Hi Dan. Great post, and glad to see Hodges’ work getting more love. I really like his and Brian Reich’s paper “Adding spatially-correlated errors can mess up the fixed effect you love” as a concise summary of the issue of confounding of unpenalized covariates with spatial random effects; they clearly demonstrate there that the issue is particularly severe when covariates vary at low frequencies, as these are the parts of the spatial random effect that are most weakly penalized. It also clearly generalizes to the broader world of random effects.
I’m also curious if you have any thoughts on Emiko Dupont, Simon Wood, and Nicole Agustin’s paper “Spatial+: a novel approach to spatial confounding”. The basic procedure there is to first regress your covariates on space with an appropriate spatial random effect, then include the deviance residuals from those regressions in the model for your outcome. I think it’s pretty closely related to the idea of phylogenetically independent contrasts from phylogenetic regression.
Yes!! I _really_ like that paper and if I hadn’t been writing this at midnight I would’ve remembered to include it in the list!
Isn’t this problem in even the simplest of regression structures with multicollinearity? Like, in the classic example of OLS with two highly collinear covariates, the sampling variance of the individual coefficients is really high, and excluding either is not necessarily valid.

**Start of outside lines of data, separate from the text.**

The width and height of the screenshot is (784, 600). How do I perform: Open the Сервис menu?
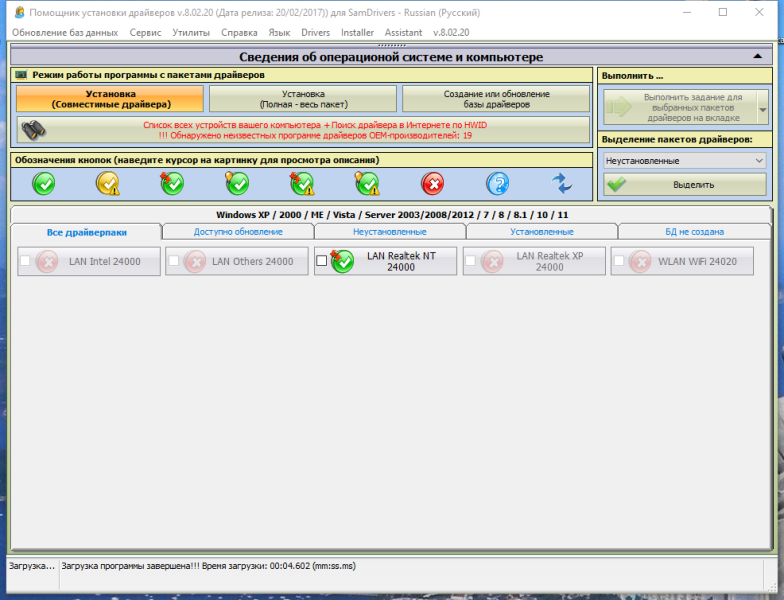[145, 32]
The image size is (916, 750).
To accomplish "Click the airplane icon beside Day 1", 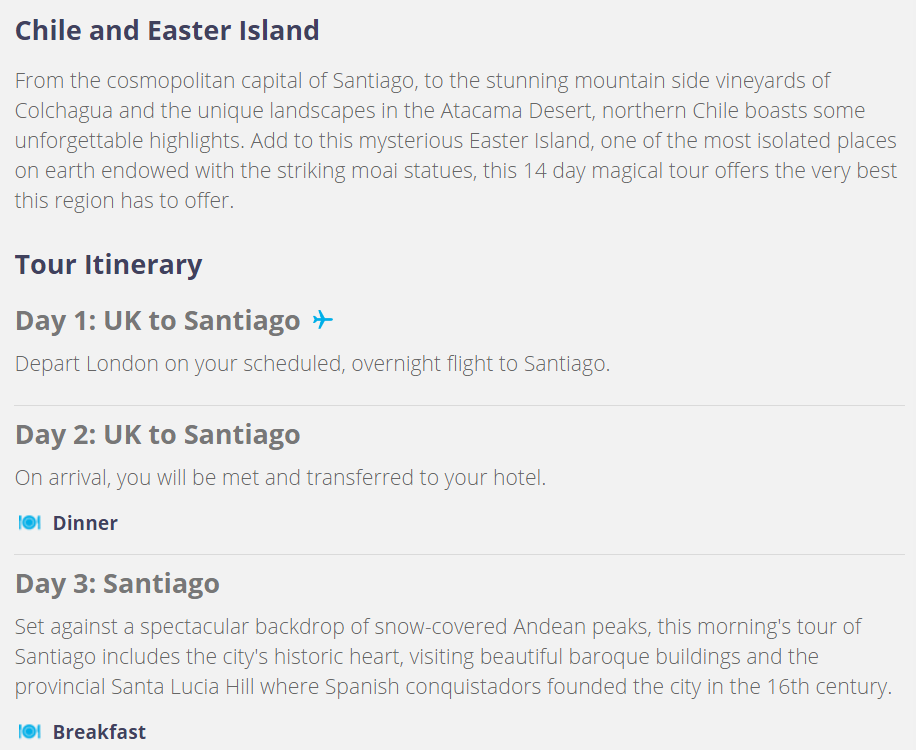I will 322,320.
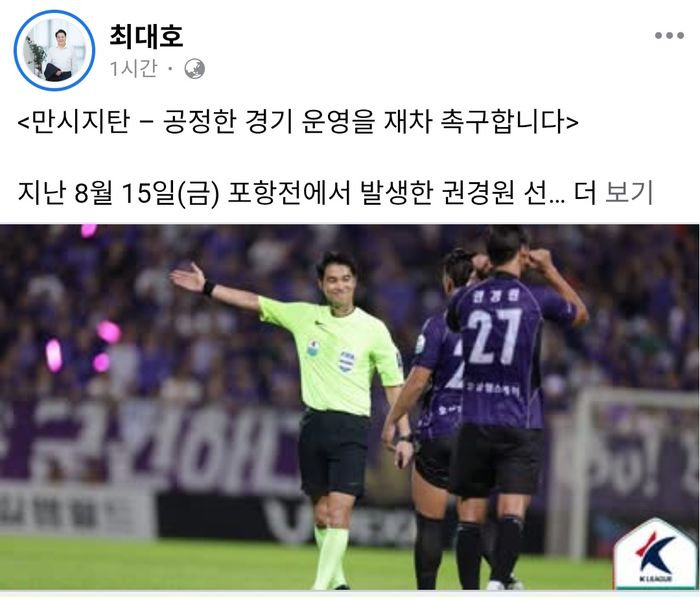Open the attached match photo
This screenshot has width=700, height=597.
(x=349, y=407)
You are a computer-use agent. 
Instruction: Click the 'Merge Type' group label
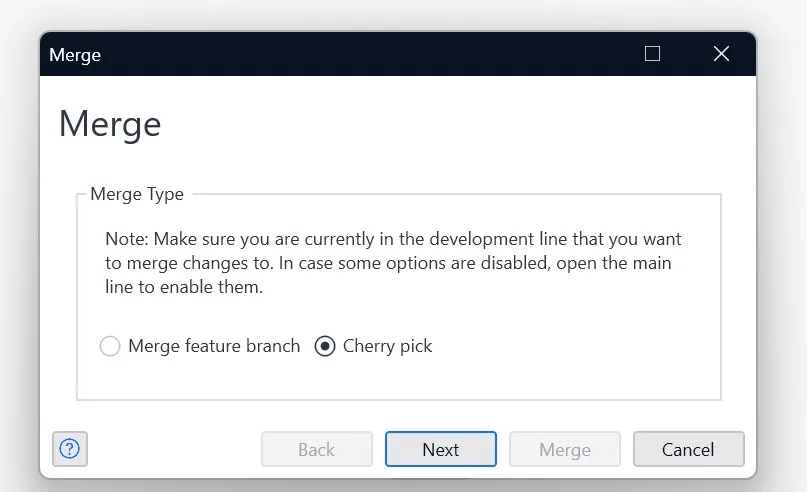[137, 194]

Though I guess in that case it’s not as much of a problem with full bayes (ignoring computation) since the identification problem is plainly visible in the posterior, while you can’t easily get an interpretable sample across categorically different model configurations. Maybe you can infer causality in these settings using hierarchical stacking across model configurations to get predictive distributions under counterfactual covariates?
Neat stuff to think about!
It makes me wonder whether this is an instance of a general problem with descriptive modeling, given that the solutions you point to also rely on a general principle. That principle is “align your model parameters with their intended meaning”. By “descriptive modeling”, I refer to models like regression models which are ultimately all about carving up variance. If we want to turn them from descriptive into causal models, the joints along which the model cuts have to be aligned with (hypothesized) causal mechanisms. The joints of a model are its parameters.

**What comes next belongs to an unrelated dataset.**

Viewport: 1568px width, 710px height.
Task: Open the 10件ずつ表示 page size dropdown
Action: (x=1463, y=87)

I say this is a general problem with descriptive models because it comes up even in very simple cases. You do a regression that has a multiplicative interaction term—what does that mean in context? Is it sensible? One of your predictors is categorical, so you set up a contrast matrix—that determines how the resulting parameters need to be interpreted, but do they mean what you want them to mean?
My impression is that problems like these come up because people tend to throw a regression at the data using the defaults of whatever software they are using (or using some generic textbook approach). They hope that the causal structure of the data—the joints along which to carve—will be obvious from the resulting parameter estimates, but this is rarely the case. You can alleviate this problem post mortem by trying to reverse-engineer the model you applied. Or you can flip it around, which is what your suggestions amount to, by building in the types of structure you expect into the model itself. This turns the model into a *hypothesis* about causal structure rather than an often opaque descriptive tool.
Dan, I for one like your posting style.
Off-topic, checkout Camp Cope’s recent cover of Sam Fender’s “17 going under”.